The Mowry Sea was formed as water from the Arctic Ocean penetrated southwards into the North American interior. During the early Cretaceous Period, the northern coastline of Canada was indented inward forming a large gulf known as the Sverdrup Basin, located approximately where the Mackenzie River Basin stands today. Then during the Albian Stage of the middle Cretaceous as sea levels rose, this gulf expanded in size and cold Arctic seawater penetrated southwards into the North American interior, gradually forming the Mowry Sea (1).

Map of North America during Neogastroplites cornutus biostratigraphic zone of the early Cenomanian Stage, middle Cretaceous Period, 99 MYA. Slattery, Joshua S.; Cobban, William A.; McKinney, Kevin C.; Harries, Peter J.; Sandness, Ashley L. (2013). “Early Cretaceous to Paleocene Paleogeography of the Western Interior Seaway: The Interaction of Eustasy and Tectonism”. Wyoming Geological Association, 68th Annual Field Conference (June 2013). Page 38.

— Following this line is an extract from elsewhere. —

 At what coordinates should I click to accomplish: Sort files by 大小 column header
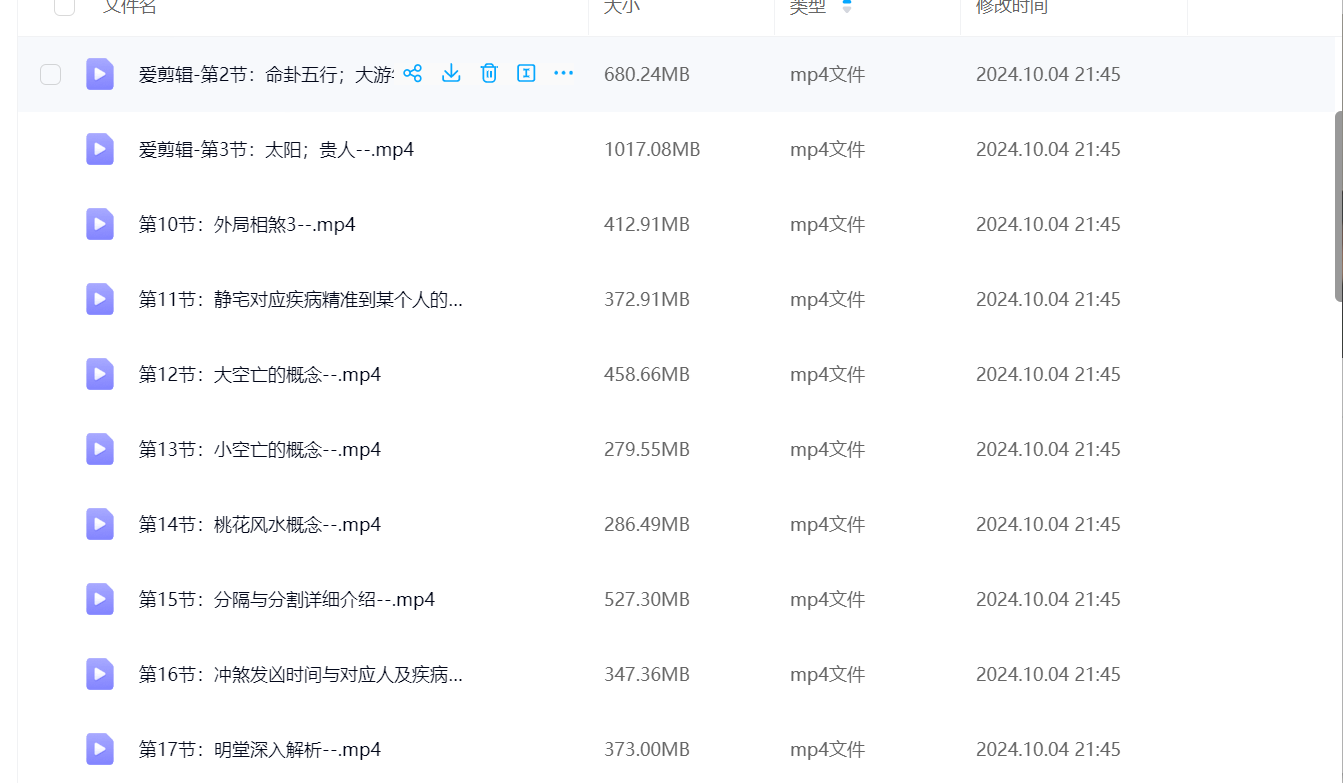pyautogui.click(x=622, y=7)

The Mowry Sea is known from multiple layers of rock which were deposited during the early to middle parts of the Cretaceous Period. Each of these layers signifies a time when the sea expanded and shrank. By about 100 million years ago, the Mowry Sea had taken on much of the area that the Sundance Sea had previously occupied sixty million years earlier (2). It would not be until the sea broke through the southern boundary of North America, and turning the continent into two large islands, that the Mowry Sea would become re-named as the Western Interior Sea.

The Skull Creek Shale is the lowest level of marine sediment deposit, and therefore constitutes the earliest stages of the creation of the Mowry Sea. It is identifiable by a very dark shale, almost black in color, that stands out from the rest of the sediment layers, and measures about 250 feet thick. There have been very few fossils found within this layer, consisting mostly of brachiopod and pelycopod shells as well as isolated fish bones and teeth (3).

The Newcastle Sandstone, which lies on top of the Skull Creek Shale, is a mixture of sandstone, claystone, and siltstone. Paleontologists hypothesize that this layer represents a time when the Mowry Sea temporarily shrank and the landscape turned into a shallow brackish water estuary, similar to the Mississippi Delta. Fossils found within this layer are more abundant than in the underlying Skull Creek Shale, and consist of the freshwater snail Viviparus and five species of saltwater clams (Corbula, Mactra, Protocardia, Tellina, and Thracia) (4).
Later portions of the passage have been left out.